Los Andes anuncian su presencia con la huella dejada en la imposible llanura de Mendoza. Desde el avión la tierra aparece comprimida, arrugada en líneas paralelas de riscos esculpidos por la fuerza. La visión lejana lo equipara a la arena de los fondos que reproducen las olas de la superficie; pero se nota que es roca.
El hombre se ha peleado en esta tierra y las líneas rectas encierran cultivos y ciudades: todo lo que de artificial tiene la recta queda de manifiesto en la falda de la cordillera cubierta por las nubes. Y tras las nubes, estupor.
Los andes son grandes, enormes y nuevos; muy nuevos. La juventud es arrogante, de líneas limpias, sin matices. Aristas dibujadas a cuchillo sobre cimas imposibles y valles cortados que sobrecogen. Más que sobrecoger, acojonan. Y acojonan de verdad. Yo he volado, en un día claro, por encima de los Pirineos y de los Alpes; pero esto es otra cosa. Es la tierra levantando un puño amenazador, es la revelación de una fuerza incomprensible, es la elevación de la venganza, es la leche.
Sabemos los procesos, sabemos la teoría de las placas tectónicas y la deriva de los continentes; pero imaginarse el surgimiento de estos gigantes, la fuerza, el ruido, la destrucción de esta enorme creación va más allá de lo que podemos imaginar.
El avión salva, como puede, las cimas que se notan cerca, más cerca de lo que gusta cuando vuelas y pasa, una tras otra, las capas de nubes atrapadas por la cordillera. Son tantas que quedan estratificadas en un pastel que se atraviesa a ciegas.
Una vez en Chile, los Andes no son los Andes; se convierten en LA CORDILLERA, con ese la de unicidad, de supremacía que se confirma cuando se pasa por segunda vez.

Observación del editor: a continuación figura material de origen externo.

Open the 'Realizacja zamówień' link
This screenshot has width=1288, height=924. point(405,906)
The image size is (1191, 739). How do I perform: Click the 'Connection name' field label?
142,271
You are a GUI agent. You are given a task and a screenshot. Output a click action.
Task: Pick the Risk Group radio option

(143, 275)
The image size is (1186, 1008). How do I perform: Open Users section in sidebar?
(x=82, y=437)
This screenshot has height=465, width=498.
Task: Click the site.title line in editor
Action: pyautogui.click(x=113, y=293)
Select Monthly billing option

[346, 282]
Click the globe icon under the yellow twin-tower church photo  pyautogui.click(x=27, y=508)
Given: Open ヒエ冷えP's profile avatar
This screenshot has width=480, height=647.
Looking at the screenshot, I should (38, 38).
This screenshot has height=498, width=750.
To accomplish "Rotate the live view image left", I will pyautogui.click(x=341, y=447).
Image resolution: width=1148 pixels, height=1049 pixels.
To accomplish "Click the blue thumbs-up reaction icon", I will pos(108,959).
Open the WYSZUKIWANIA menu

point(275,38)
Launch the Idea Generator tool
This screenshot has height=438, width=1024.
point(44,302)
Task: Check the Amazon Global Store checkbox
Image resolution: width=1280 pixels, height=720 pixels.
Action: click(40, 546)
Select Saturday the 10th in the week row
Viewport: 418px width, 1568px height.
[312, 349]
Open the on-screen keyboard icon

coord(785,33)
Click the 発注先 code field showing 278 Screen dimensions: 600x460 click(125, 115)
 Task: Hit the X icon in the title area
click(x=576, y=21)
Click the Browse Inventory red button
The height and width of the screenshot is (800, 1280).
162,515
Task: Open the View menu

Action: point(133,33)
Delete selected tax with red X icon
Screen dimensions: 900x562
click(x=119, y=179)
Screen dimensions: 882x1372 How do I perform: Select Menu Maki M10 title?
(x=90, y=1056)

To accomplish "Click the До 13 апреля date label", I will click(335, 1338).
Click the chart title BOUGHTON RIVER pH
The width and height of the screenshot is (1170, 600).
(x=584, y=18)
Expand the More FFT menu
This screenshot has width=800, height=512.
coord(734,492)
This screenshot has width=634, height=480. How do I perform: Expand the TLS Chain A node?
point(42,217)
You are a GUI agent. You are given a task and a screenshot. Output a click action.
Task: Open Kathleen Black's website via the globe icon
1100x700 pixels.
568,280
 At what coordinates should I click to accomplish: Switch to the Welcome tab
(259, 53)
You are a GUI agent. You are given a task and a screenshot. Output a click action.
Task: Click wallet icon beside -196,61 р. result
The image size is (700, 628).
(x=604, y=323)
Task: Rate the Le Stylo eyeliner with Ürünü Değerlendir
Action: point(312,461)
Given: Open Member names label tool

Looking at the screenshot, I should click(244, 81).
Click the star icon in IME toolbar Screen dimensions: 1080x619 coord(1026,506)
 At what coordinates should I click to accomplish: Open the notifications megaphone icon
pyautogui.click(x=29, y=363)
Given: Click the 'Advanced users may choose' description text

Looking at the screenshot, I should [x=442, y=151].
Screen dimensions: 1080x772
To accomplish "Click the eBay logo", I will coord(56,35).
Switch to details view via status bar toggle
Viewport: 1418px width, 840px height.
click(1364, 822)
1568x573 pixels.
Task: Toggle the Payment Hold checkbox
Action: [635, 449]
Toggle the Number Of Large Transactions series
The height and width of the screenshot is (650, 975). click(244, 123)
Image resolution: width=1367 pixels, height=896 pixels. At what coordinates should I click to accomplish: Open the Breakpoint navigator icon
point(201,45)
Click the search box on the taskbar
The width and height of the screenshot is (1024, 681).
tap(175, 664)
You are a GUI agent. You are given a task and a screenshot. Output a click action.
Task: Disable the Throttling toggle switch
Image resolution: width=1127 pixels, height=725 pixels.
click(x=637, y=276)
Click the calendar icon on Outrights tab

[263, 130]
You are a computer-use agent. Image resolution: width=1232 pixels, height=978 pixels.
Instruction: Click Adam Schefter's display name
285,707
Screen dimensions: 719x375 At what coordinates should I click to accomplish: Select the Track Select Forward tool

Un poco más de sol y menos nubes y los picos son más claros, los glaciares más azules y los valles más profundos. Siguen siendo amenazadores, fuertes, sólidos y terribles. Parece que el último grito de advertencia de la tierra se ha solidificado; se ha quedado inmóvil y eterno para recordarnos que el hombre es sólo una pequeña enfermedad en su piel.
Algún pasaremos, pero la cordillera – LA con mayúscula - permanecerá impasible, recordando que un día, hace muchos años, algo le hizo cosquillas.
Mientras tanto, los aviones seguirán rompiendo el paso con respeto y, por supuesto, con los cinturones puestos.